One of the outliers in this year’s Oscar race is The Lighthouse, the sophomore feature film from Robert Eggers. His previous film, The Witch, is a near-masterpiece, but Eggers, like Ari Aster, makes films in the horror tradition, so the Academy blows them off. This year, Eggers’ destined-to-be-ignored film is The Lighthouse, which stars Willem Dafoe and Robert Pattinson as a pair of lighthouse keepers who go mad - as all cinematic lighthouse keepers do. The Lighthouse got rave reviews at Cannes; it was selected as the top film of Cannes’ Critics Week and Director’s Fortnight. I was stoked to see The Lighthouse just based on The Witch, but the early buzz doesn’t hurt, and now we have a trailer that is completely bonkers. 

Eggers comes from the world of production and costume design, so it’s no surprise that his films look extremely specific and lived-in. The Witch’s production design is so authentically antique, everyone looks itchy. The Lighthouse appears no different, though Eggers is invoking another era, a time of whaling ships and sailor’s superstition. The design here doesn’t appear itchy as much as crusty. Dafoe and Pattinson look like crusty sea-going types—I bet at least one of them has scurvy—and their clothes, hair, and overall environment looks crusted with salt. They’re alone on a tiny island, tending their lighthouse, and they look like the salt in the sea air is slowly mummifying them. I’m also super into the silent film aesthetic of The Lighthouse. Sure, they’re talking, but the black-and-white photography, the sort of stilted way they move, the jumpy editing, it all calls back to silent cinema. Those seascape shots look straight out of F.W. Murnau. 

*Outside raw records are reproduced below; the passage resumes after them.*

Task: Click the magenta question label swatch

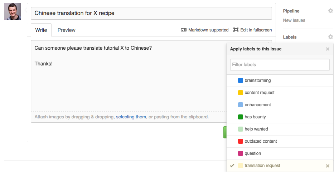Action: click(x=241, y=153)
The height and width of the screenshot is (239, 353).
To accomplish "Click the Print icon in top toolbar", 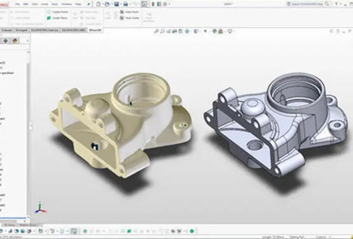I will pos(126,4).
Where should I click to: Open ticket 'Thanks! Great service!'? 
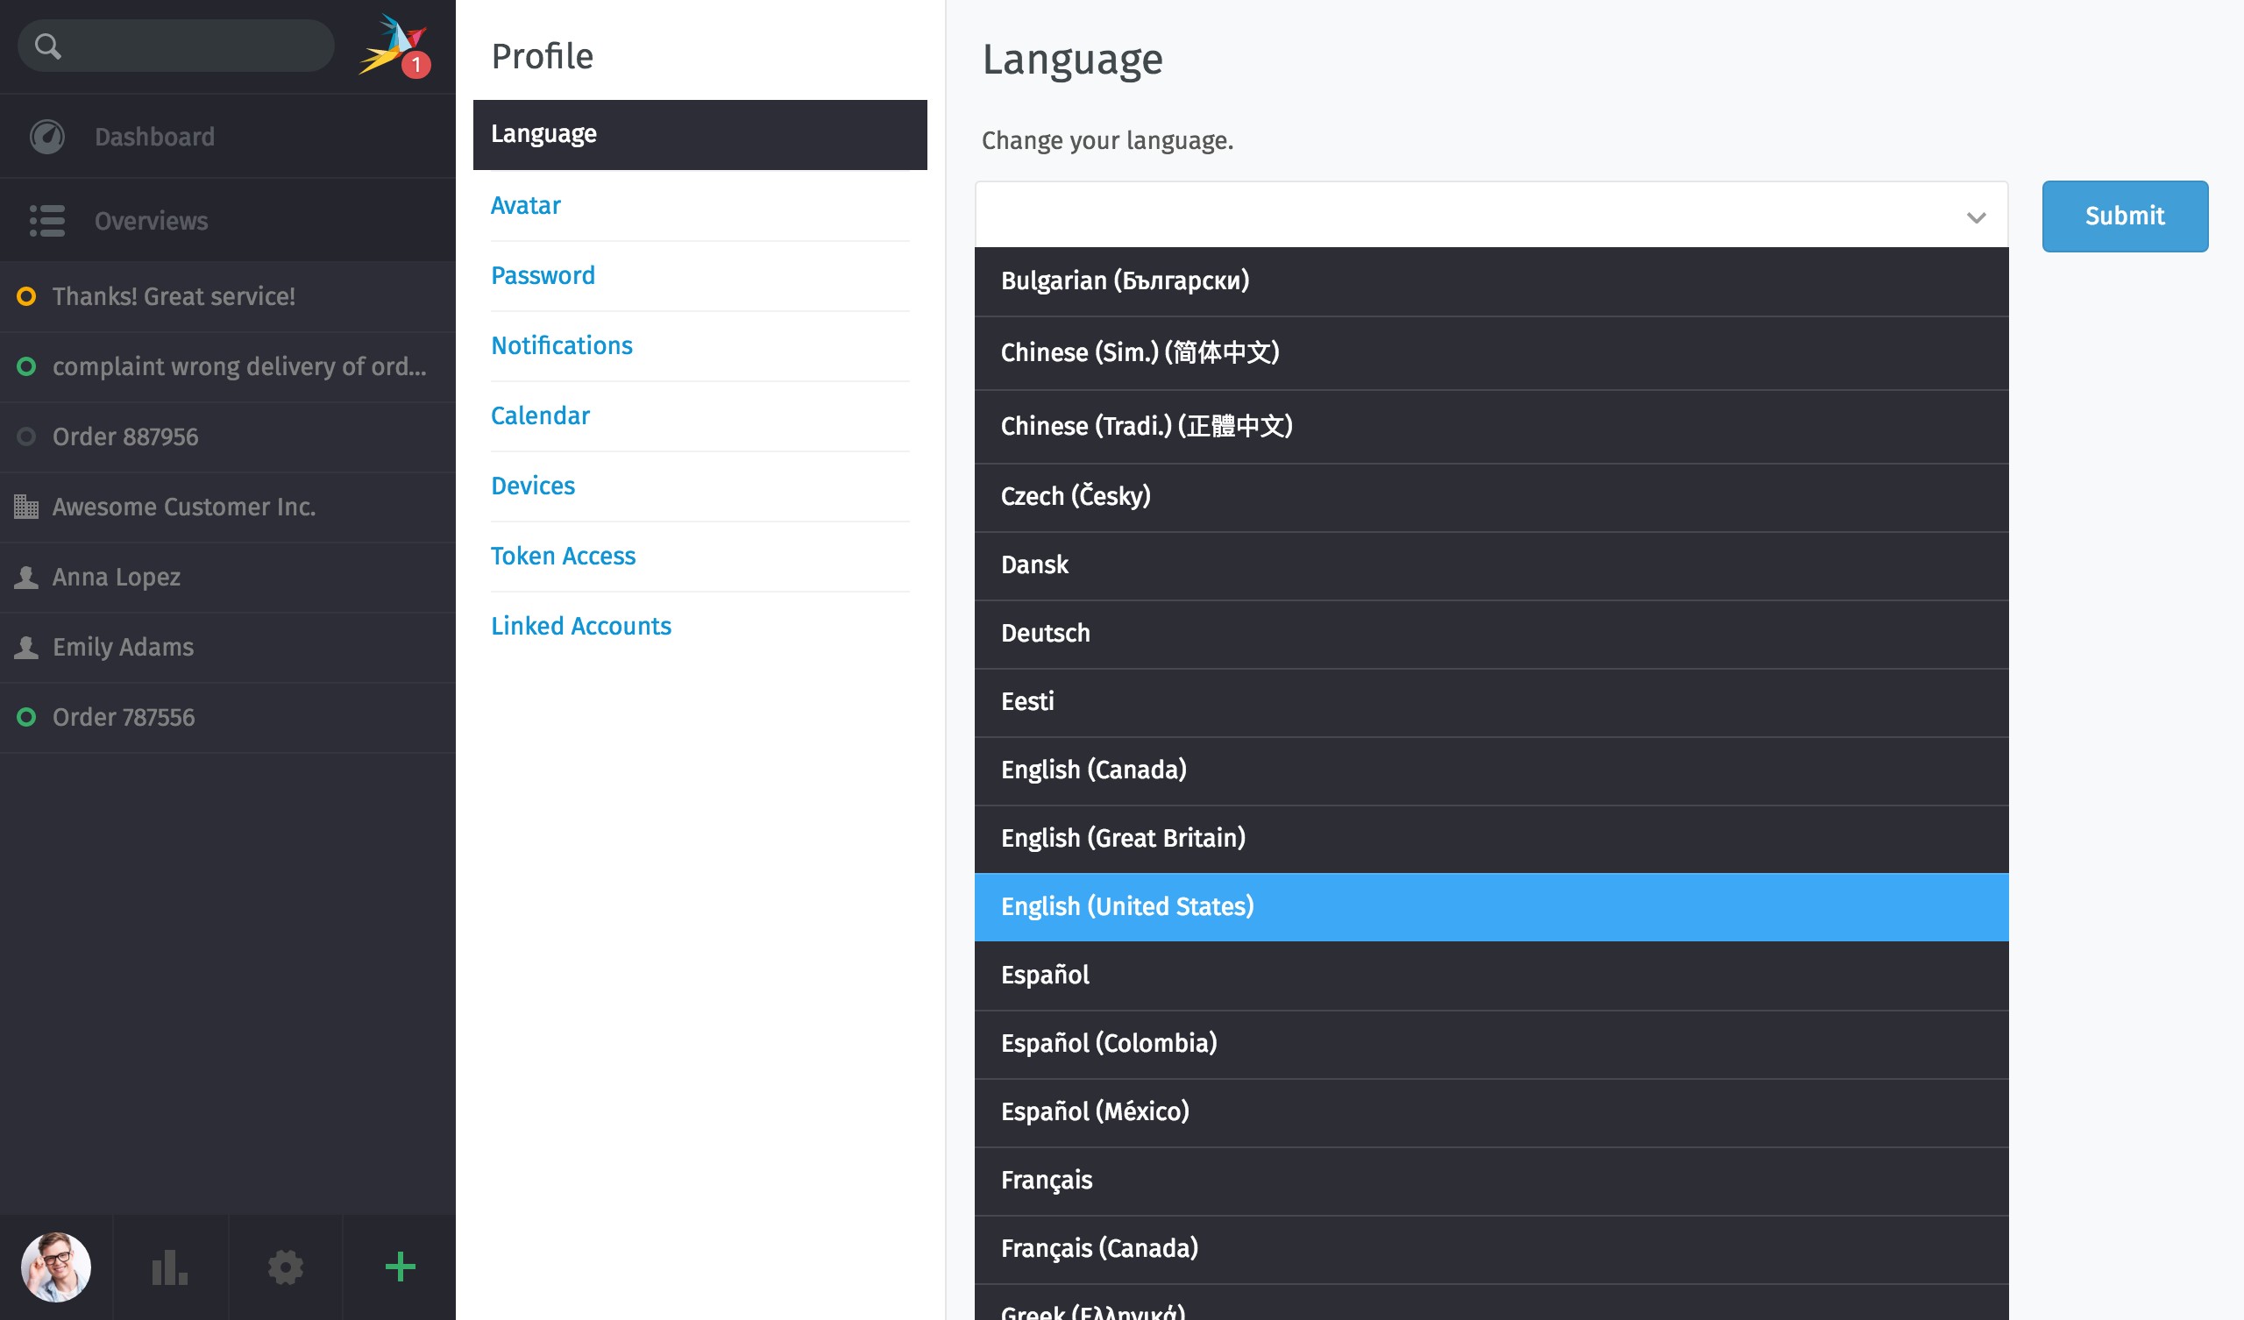click(x=174, y=297)
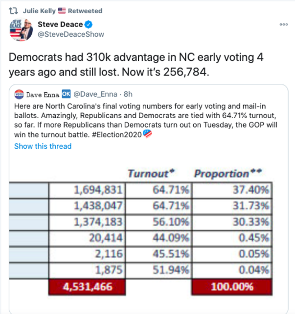Click the retweet arrows icon
The width and height of the screenshot is (295, 314).
click(x=13, y=11)
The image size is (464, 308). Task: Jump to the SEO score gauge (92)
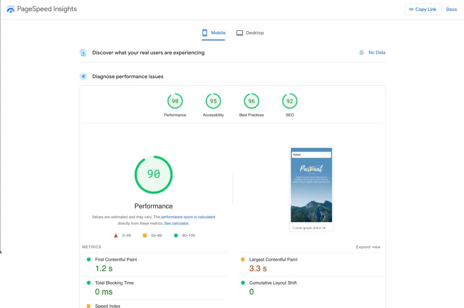(x=290, y=101)
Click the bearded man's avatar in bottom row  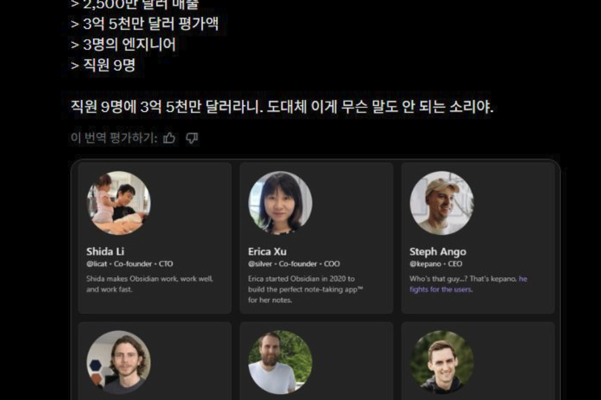coord(280,362)
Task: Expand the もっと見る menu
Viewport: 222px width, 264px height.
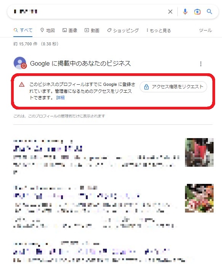Action: coord(159,31)
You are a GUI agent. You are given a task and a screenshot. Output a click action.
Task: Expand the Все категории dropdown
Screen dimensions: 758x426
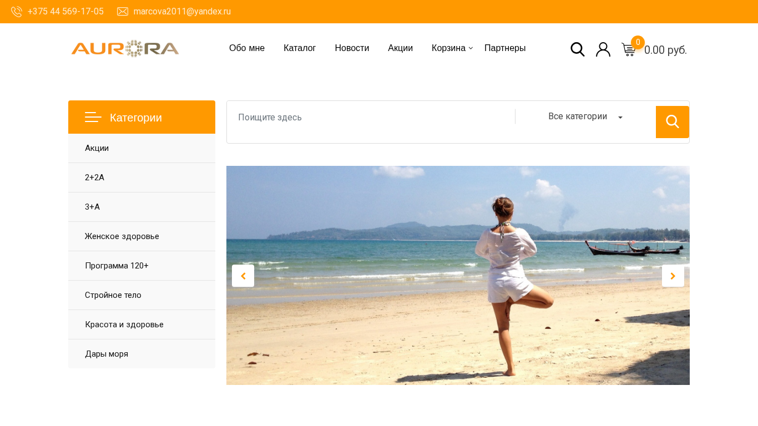coord(585,116)
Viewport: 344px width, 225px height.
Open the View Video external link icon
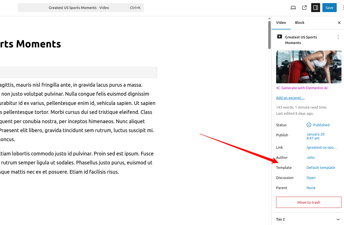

The horror slant of Eggers’ work is a detriment to the Oscar race, but this LOOKS so good—and it’s in black and white, which is an automatic +10 with the Academy—that The Lighthouse could be a factor in the cinematography and other craft races. But I am hard pressed to think, no matter how well it’s received, The Lighthouse will factor into the major races. Pattinson, like Leonardo DiCaprio before him, will have to work for actual decades to separate himself from his teen idol roots, and Dafoe, while an Academy favorite, is hamstrung by the whole horror thing. Like Midsommar before it, The Lighthouse looks incredible, but it also looks too genre for Oscar. A24 is going for it with a fall release date and festival push, but this is an uphill battle.